Circular buffer algorithm rates on Arduino

For my chorded keyboard, I need a mode switch function. These modes increment and decrement in a loop. For example, if there are four modes (0, 1, 2, and 3), and I want to go to the next mode, 3 should loop back around to 0. I'm sure there is a name for these systems, but I'm not sure what it is. Apparently, they are called wki.pe/Circular_buffers.

This is an easy problem, and there are many ways to solve it (some more elegant than others). As I thought about all the ways to do this, I wondered which was the fastest. So I worked up 5 algorithms of varying elegance and methods and ran them against each other.

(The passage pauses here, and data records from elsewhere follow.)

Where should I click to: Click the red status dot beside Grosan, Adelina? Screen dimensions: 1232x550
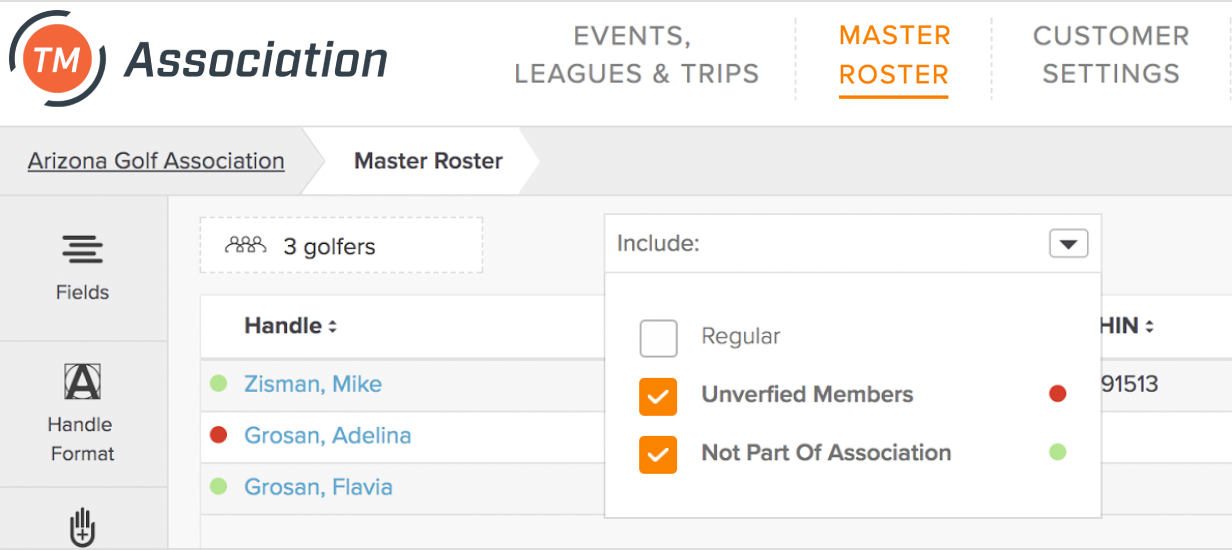(219, 435)
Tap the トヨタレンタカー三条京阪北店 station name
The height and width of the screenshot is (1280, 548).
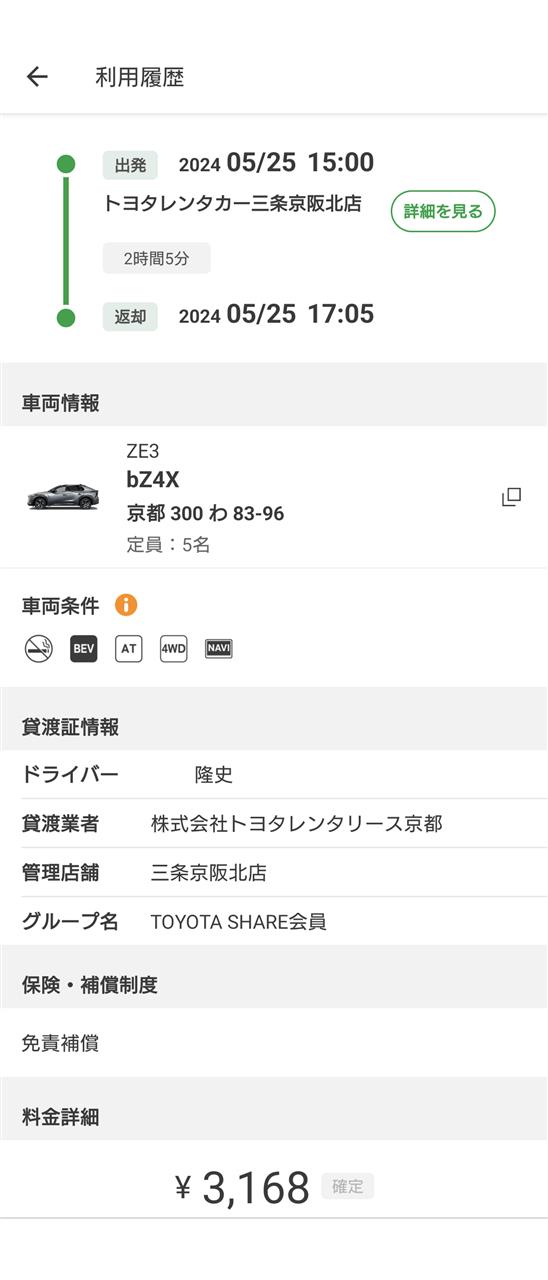point(233,204)
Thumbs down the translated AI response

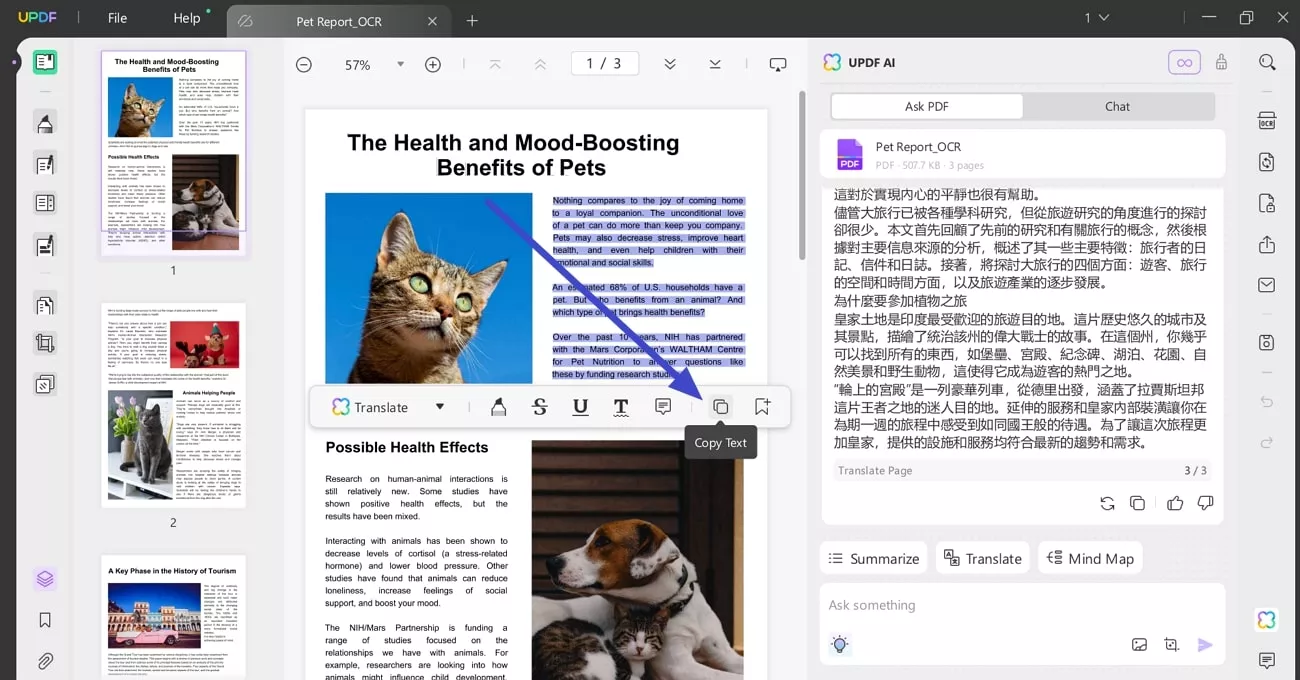tap(1206, 503)
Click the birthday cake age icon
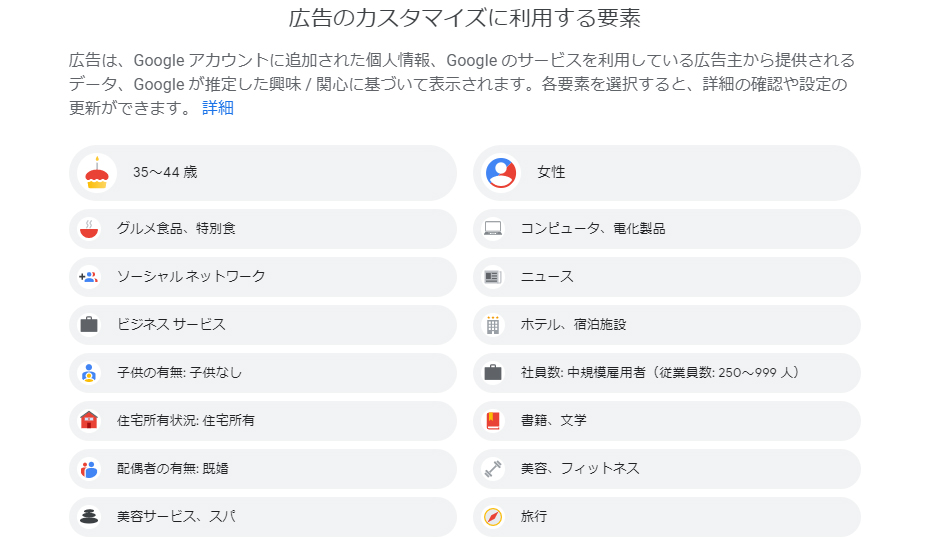The width and height of the screenshot is (930, 544). [97, 173]
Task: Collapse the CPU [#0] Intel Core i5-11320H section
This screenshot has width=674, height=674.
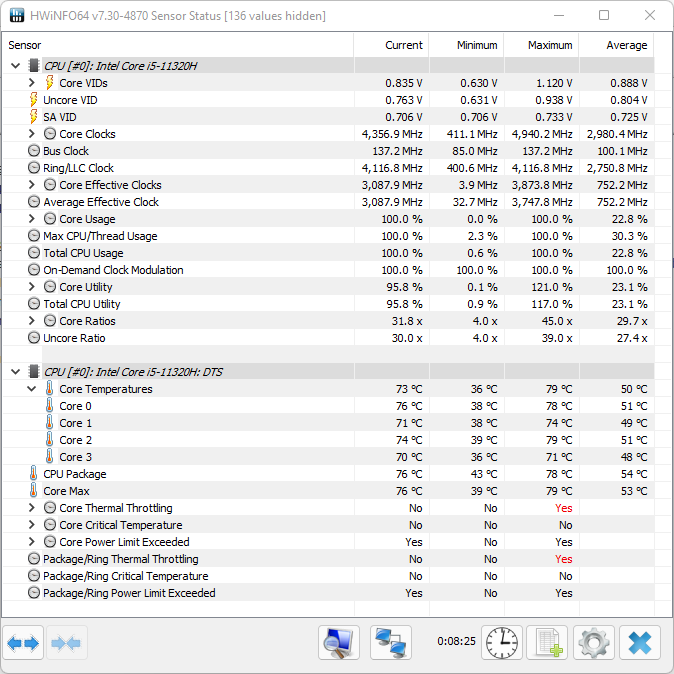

F1 increments, and then moves 4 to 0.
byte f1(byte a){
  a++;
  if(a>=4){
    a=0;
  }
  return a;
}

F2 uses modulo:
byte f2(byte a){
  a++;
  return a % 4;
}

F3 is exactly the same as F2. I was curious wither it would be faster or slower to do it in one line. It is certainly more elegant.
byte f3(byte a){
  return ++a % 4;
}

F4 is a case-switch:
byte f4(byte a){
  switch(a){
    case 0:
      return 1;
      break;
    case 1:
      return 2;
      break;
    case 2:
      return 3;
      break;
    case 3:
      return 0;
      break;
  }
}

F5 is if-esleif-else:
byte f5(byte a){
  if(a==0){
    return 1;
  }else if(a==1){
    return 2;
  }else if(a==2){
    return 3;
  }else{
    return 0;
  }
}

I suspected F4 and F5 to be very slow, as they are a lot of lines. I figured modulo is probably a longer function, so my hunch was F1 would win in terms of speed, modulo's elegance aside. The speed of the algorithms would depend on the number going in: F1(0) should be faster than F1(3). Each algorithm is run for each of {0,1,2,3} 100 times, and the microseconds to do that are returned. I repeated this for all 5 algorithms 10 times. Here is the test code:

byte a;
byte b;
byte c;
unsigned long starts;
unsigned long ends;
unsigned long delta;

void setup() {
  Serial.begin(9600);
  delay(2000);
}

void loop() {
  //f1
  for(a=0; a<=3; a++){
    starts = micros();
    for(b=0; b<=100; b++){
      c=f1(b);
    }
    ends = micros();
    delta = ends - starts;
    Serial.print(delta);
    Serial.print("\t");
  }
  Serial.println(");
  delay(2000);

  //f2
  for(a=0; a<=3; a++){
    starts = micros();
    for(b=0; b<=100; b++){
      c=f2(b);
    }
    ends = micros();
    delta = ends - starts;
    Serial.print(delta);
    Serial.print("\t");
  }
  Serial.println(");
  delay(2000);
  
  //f3
  for(a=0; a<=3; a++){
    starts = micros();
    for(b=0; b<=100; b++){
      c=f3(b);
    }
    ends = micros();
    delta = ends - starts;
    Serial.print(delta);
    Serial.print("\t");
  }
  Serial.println(");
  delay(2000);
  
  //f4
  for(a=0; a<=3; a++){
    starts = micros();
    for(b=0; b<=100; b++){
      c=f4(b);
    }
    ends = micros();
    delta = ends - starts;
    Serial.print(delta);
    Serial.print("\t");
  }
  Serial.println(");
  delay(2000);
  
  //f5
  for(a=0; a<=3; a++){
    starts = micros();
    for(b=0; b<=100; b++){
      c=f5(b);
    }
    ends = micros();
    delta = ends - starts;
    Serial.print(delta);
    Serial.print("\t");
  }
  Serial.println(");
  delay(2000);
}

The full data is available here. The average time in microseconds for each algorithm:

F1 F2 F3 F4 F5
0.662 0.539 0.539 1.101 0.979

It is worth noting that the modulus function is faster than any of the functions with conditionals, including the first. It is also interesting that there is really no difference between incrementing on a separate line vs. on the same line (this is probably because they compile to the same thing). Here is the chart of the results. Each group is for the inputs {0, 1, 2, 3}. There was no real change across inputs between each algorithm, which I thought was surprising. 

This is a case where the most elegant solution is also the fastest.